» **Data extracted from a collection**

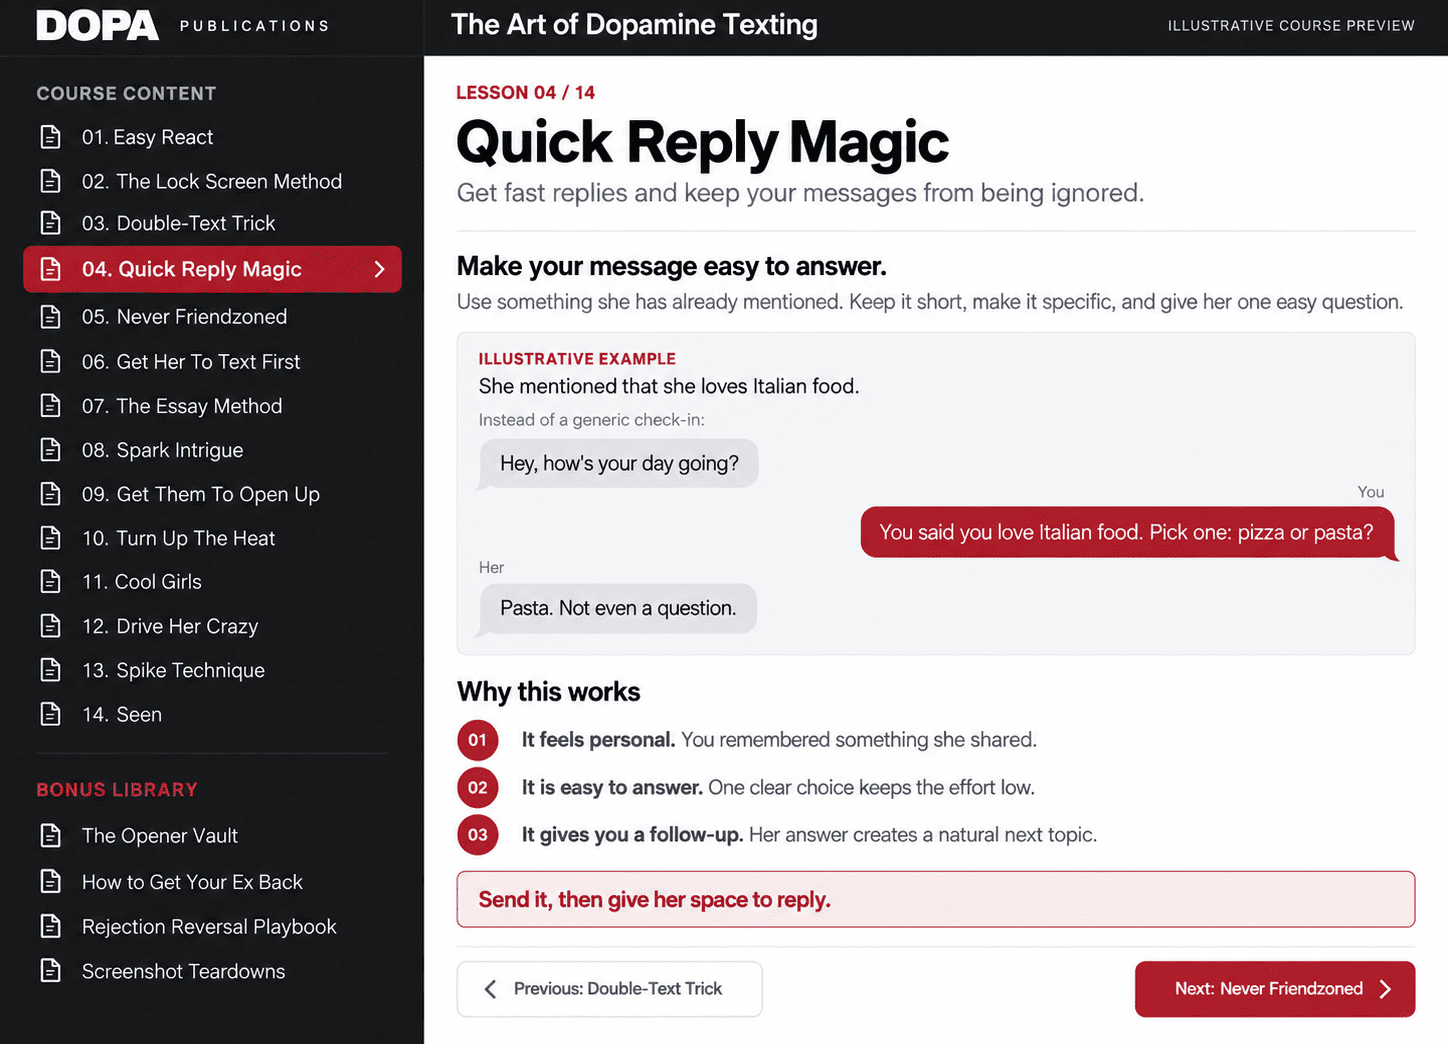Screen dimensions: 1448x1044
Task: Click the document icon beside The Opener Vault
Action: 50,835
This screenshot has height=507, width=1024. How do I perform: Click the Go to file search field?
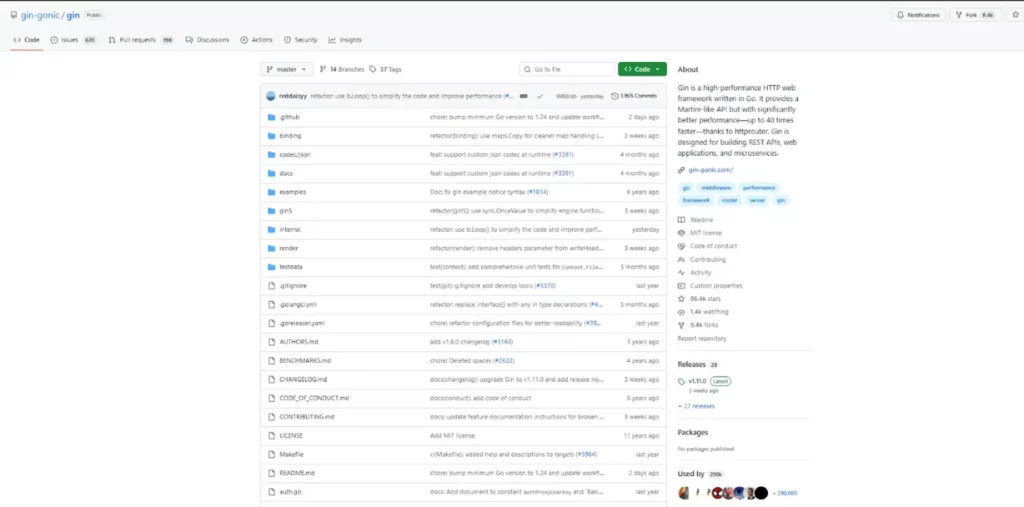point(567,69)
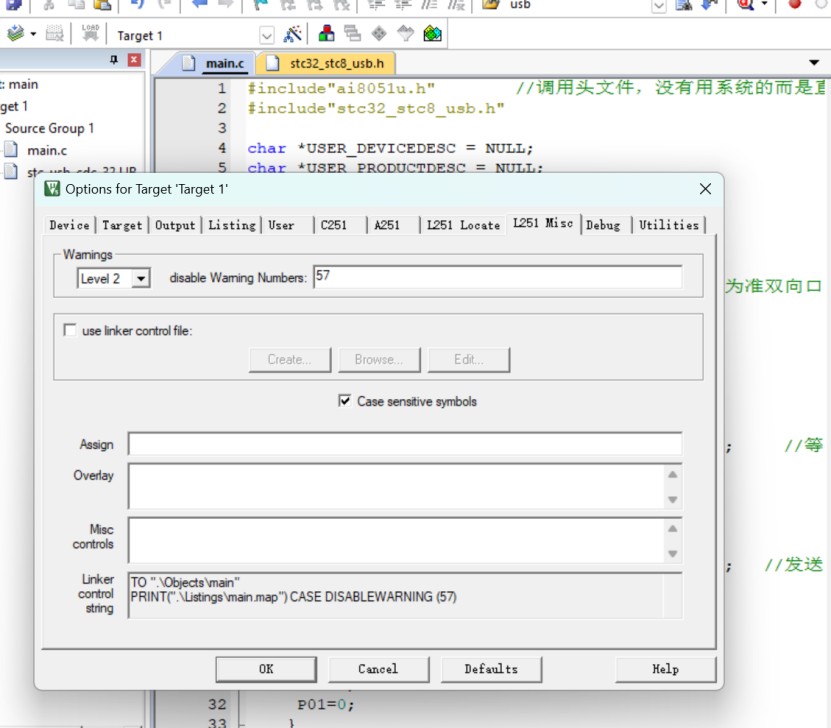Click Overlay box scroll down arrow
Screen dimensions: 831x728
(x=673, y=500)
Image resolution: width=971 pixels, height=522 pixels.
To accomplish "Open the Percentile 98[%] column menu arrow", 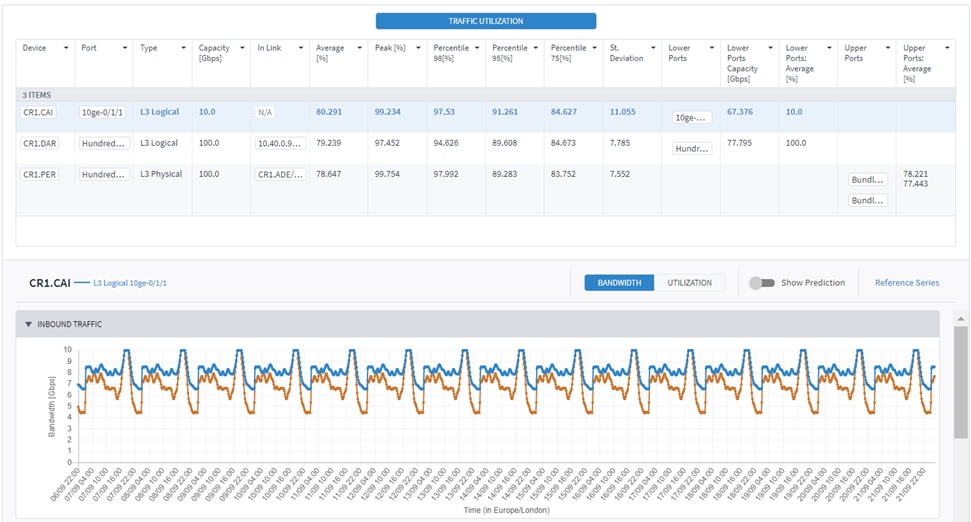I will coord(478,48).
==
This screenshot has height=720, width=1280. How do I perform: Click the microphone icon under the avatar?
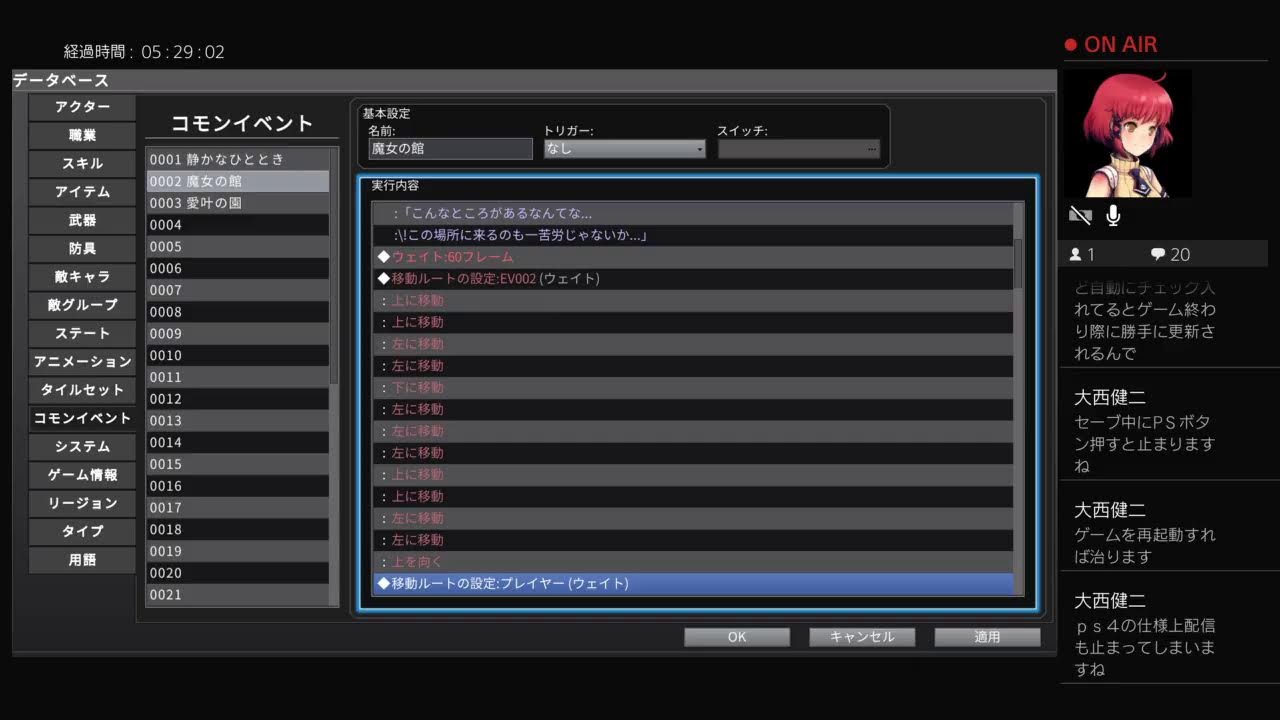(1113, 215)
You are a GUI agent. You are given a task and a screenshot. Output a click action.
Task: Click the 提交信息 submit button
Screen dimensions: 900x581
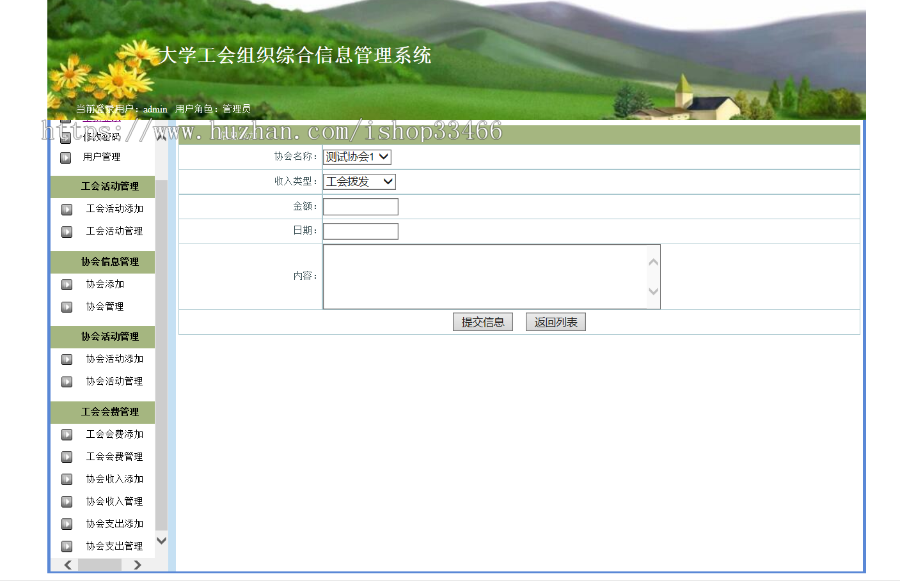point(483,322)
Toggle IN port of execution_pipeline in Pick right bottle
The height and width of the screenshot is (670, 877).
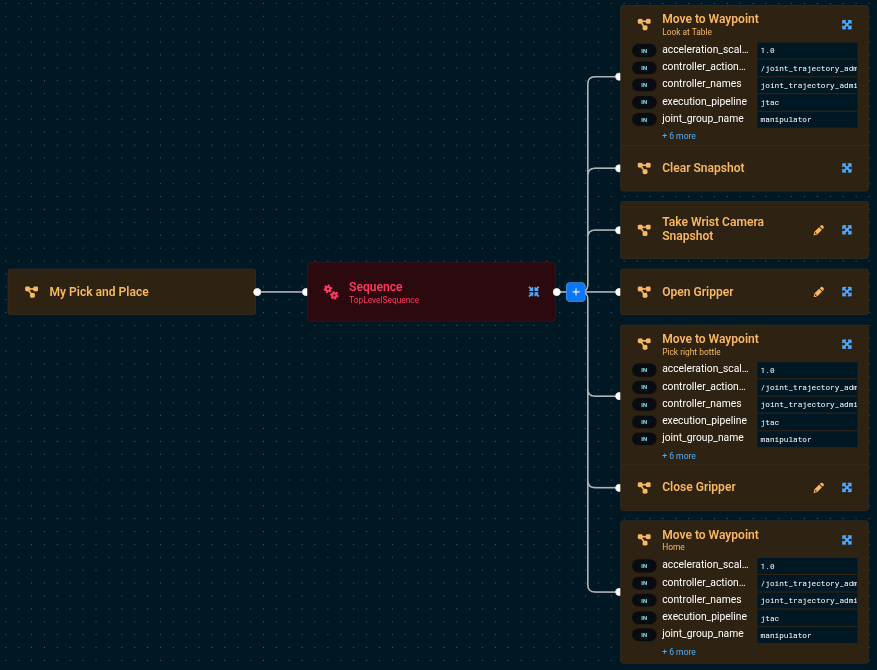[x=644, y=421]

» **INSTRUCTIONS TO FOLLOW**
Using the data above, return the lines from the one holding "This screenshot has height=507, width=1024." through the one holding "Image resolution: width=971" exactly, but not the pictures.

» **RESPONSE**
This screenshot has height=507, width=1024. How do I perform: Click the Go to file search field?
point(567,69)
Click Overlay box scroll down arrow
Screen dimensions: 831x728
(x=673, y=500)
Image resolution: width=971 pixels, height=522 pixels.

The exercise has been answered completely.